■ ACTIONS TO TAKE ■
(a) In the forum post on game balance below, rewrite the paragraph beginning "I'm going to leave it at neither game" more briefly, keeping its main points.
(b) In the forum post on game balance below, which game is called utterly imbalanced and solved?

■ PROVIDED TEXT ■
::::
Balance, however, as I see it, is about presenting players with choices, not about guaranteeing they make the right ones.  So it's perfectly plausible for the better player to 'win' a balanced game quite consistently.

That said, draughts isn't exactly a very balanced game.  It's devoid of trap or optimal choices, but, like utterly-imbalanced & solved tic-tac-toe, it presents a player with only 3 meaningful and viable choices.  It's just that, it presents only 3 choices, period, not 9, 2 of which are meaningful & viable, then 8, only one of which is viable (and thus none are really meaningful).  Arguably, there's no meaningful choice in draughts, either, so it fails that definition of balanced, entirely.

At that, I find myself tempted to do a very forge-like thing and create a completely unintuitive definition of 'imbalance' so I'm not going to.  ;|  

I'm going to leave it at neither game is an example of perfect, nor even of a non-trivial degree balance.  One is perfectly fair, but very limited in total number of choices it delivers to players, the other is clearly imbalanced & solved, both are pretty boring.



> Poker isn't about the cards, my good poster!



Again, like any competitive game it's more fair than it is balanced (I'm not deeply familiar, but the random aspect is presumably fair, but means players are presented with only a small sub-set of the game's possible choices with each hand - you can be dealt a 'bad hand,' too bad - I'd expect being dealer impacts 'balance' to some degree, etc).  And, like draughts, it's much more about playing your opponents than playing just the mechanics of the game, itself.
::::
■ DATA SUPPLIED ■
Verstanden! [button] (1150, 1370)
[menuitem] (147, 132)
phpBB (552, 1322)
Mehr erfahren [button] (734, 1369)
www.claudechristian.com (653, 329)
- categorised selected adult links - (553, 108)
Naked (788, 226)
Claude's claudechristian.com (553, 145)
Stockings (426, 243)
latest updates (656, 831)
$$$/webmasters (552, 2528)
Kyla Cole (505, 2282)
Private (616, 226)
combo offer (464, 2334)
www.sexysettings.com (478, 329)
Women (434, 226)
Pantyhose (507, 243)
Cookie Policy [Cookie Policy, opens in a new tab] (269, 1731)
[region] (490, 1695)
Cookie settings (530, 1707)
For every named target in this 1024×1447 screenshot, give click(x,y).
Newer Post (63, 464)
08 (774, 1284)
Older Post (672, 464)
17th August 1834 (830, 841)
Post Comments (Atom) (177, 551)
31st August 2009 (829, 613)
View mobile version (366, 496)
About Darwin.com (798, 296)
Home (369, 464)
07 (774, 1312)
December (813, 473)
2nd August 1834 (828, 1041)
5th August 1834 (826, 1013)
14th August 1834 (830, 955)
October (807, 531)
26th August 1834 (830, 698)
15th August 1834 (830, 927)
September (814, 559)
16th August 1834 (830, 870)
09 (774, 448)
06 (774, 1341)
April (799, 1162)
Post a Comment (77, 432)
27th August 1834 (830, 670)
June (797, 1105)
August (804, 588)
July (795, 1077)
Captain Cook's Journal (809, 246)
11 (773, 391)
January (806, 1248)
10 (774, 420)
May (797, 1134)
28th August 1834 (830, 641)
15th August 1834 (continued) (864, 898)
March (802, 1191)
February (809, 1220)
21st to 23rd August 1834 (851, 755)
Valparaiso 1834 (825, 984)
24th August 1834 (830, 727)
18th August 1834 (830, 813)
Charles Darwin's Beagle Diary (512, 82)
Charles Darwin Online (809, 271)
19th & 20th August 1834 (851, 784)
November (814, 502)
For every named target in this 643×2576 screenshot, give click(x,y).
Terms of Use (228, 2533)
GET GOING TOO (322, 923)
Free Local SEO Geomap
::::
■ SOLUTIONS TO EACH TASK ■
(a) Neither game shows perfect balance or even a non-trivial degree of it. One is perfectly fair but offers players few choices overall. The other is clearly imbalanced and solved. Both are fairly boring.

(b) Tic-tac-toe.